In diesem Grau verschwindet nichts, sondern es entwickelt sich etwas Neues. Der Ozean arbeitet und verarbeitet ständig, er schlägt neue Formen vor, die bei anhaltender Betrachtung erste Verallgemeinerungen liefern, auch wenn sie weiterer Anmerkungen bedürfen.
Die Künstlerin bedient sich der fotografischen Metapher, wobei sie die Belichtungszeit maximal verlängert, so dass die Details verwischen und die Farben verschwimmen. Um dies zu belegen, sind die großformatigen Textilien in der Ausstellung des Warschauer Jüdischen Historischen Instituts oder die ebendort gezeigte Arbeit „Every City Has Its Echo“ (2017) zu zitieren, die in Grautönen mit dem architektonischem Element des Blue Tower Plaza (Błękitny Wieżowiec) spielt, das an der Stelle der von den Nazis gesprengten Großen Synagoge steht. Alles Überflüssige, was zu einem gehetzten Ich gehört, wurde hier entfernt. Ähnlich ist es mit der Wahrnehmung der Arbeit „25-36“ (2010), die dem kanadischen Monument für im Ersten Weltkrieg gefallene Soldaten gewidmet ist. Sie wurde in der berühmten Ausstellung „Conflict, Time, Photography“ (2014) in der Tate Modern gezeigt und beschäftigt sich wie viele der dort präsentierten Werke mit dem schwierigen Verhältnis der Erinnerung an das Ereignis und an die vorübergehende Zeit. Die Zeit ist wie ein Dschungel, in dem selbst die solidesten Konstruktionen zerfressen werden können, wenn nicht an der Wahrung ihres Zustands gearbeitet wird. Aus diesem Grund ist das Monument wie von Nebel verhüllt und nur in Umrissen zu erkennen.[9]
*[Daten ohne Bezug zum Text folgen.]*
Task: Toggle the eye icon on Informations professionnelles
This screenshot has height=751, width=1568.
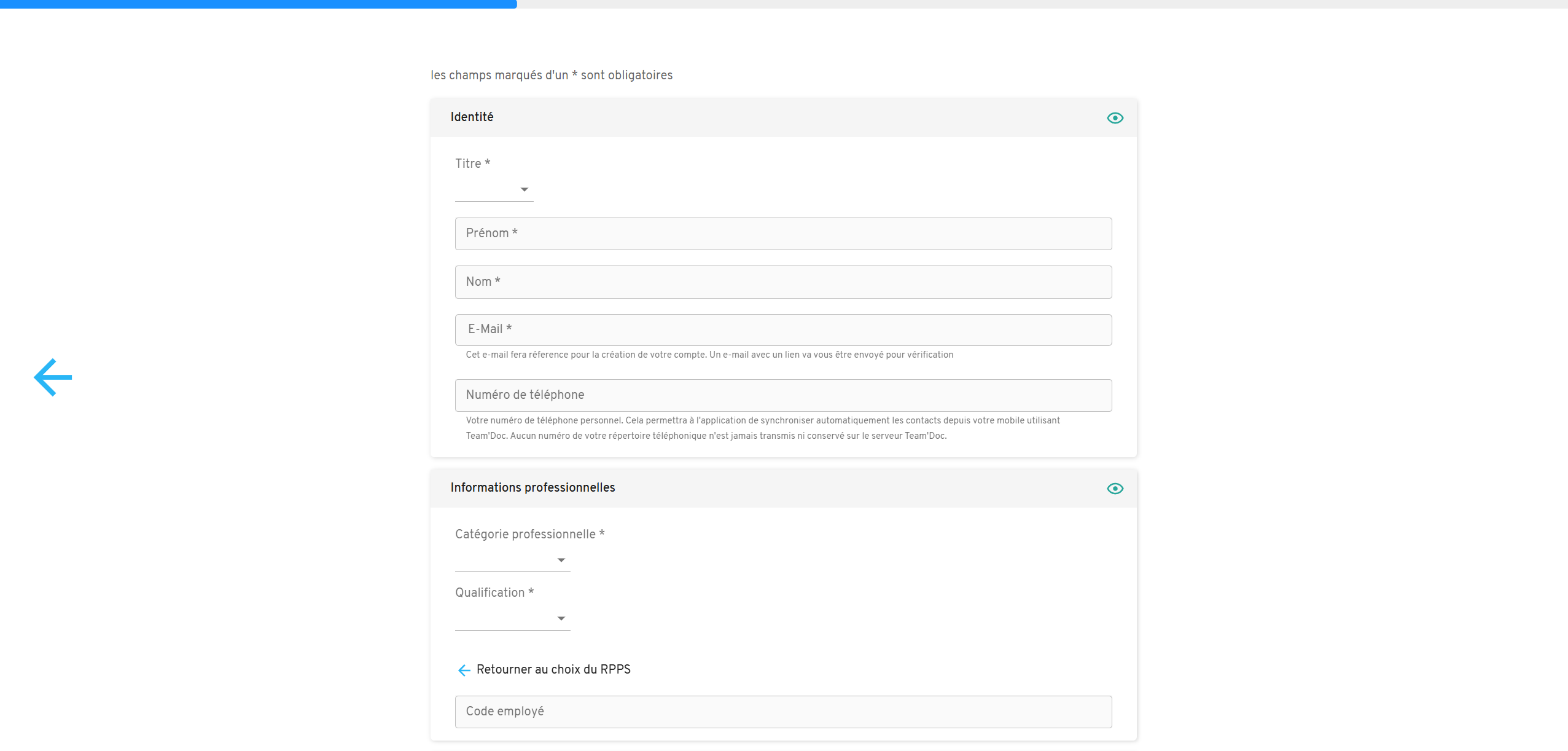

[6] Anna Gritz, Ballsy w Technocomplex, Stuttgart, 2017, http://www.madejska.eu/images/Ballsy_PDF_web.pdf
[7] Ursprünglich zusammen mit dem Zyklus „Tender Offer“ präsentiert, anlässlich der Ausstellung „Technocomplex“, Parrotta Contemporary Art, Stuttgart, 2017.
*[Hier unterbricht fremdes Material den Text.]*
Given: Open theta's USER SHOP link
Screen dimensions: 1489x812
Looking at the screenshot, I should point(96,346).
[8] In diesem Ansatz macht sich Agata Madejskas Erfahrung als Leserin bemerkbar. Dabei geht es um „Die Bienenfabel“ von Bernard Mandevill, eine Satire auf das England der Aufklärungszeit, die den Staat mit der Metapher eines Bienenstocks beschreibt, der sich dem Diktat der vollkommenen Tugenden unterwirft, und zwar dem Verzicht auf Faulheit, Verbrechen und Habgier. Alle, die sich den strengen Regeln des Staates nicht unterwerfen wollen, können darin nicht funktionieren. Bei Mandeville führt dieses Diktat letztlich zum Aussterben des Staats und der Gesellschaft. Für den Philosophen ist die menschliche Unvollkommenheit ursächlich für die Unvollkommenheit des Systems, doch gerade dank ihrer, wie er sagt, können sich der Staat und die Gesellschaft entwickeln und ein besseres Miteinander bewirken. Menschliche Laster erweisen sich damit als Urkraft des Staats.
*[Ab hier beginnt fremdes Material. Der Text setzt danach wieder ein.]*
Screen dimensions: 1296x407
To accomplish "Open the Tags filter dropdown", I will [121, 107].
[9] Der Ansatz der Künstlerin erinnert nicht nur an Stanisław Lems Solaris-Forscher, sondern auch an die Einstellungen von Jed Martin aus Michel Houellebecqs Roman „Karte und Gebiet“, und zwar vor allem im Hinblick auf die spürbare Skepsis. Auch er zog es vor zu beobachten, wie die Dinge dauern und was die Zeit mit ihnen macht, um immer wieder die abstrakte Essenz aus ihnen herauszufiltern.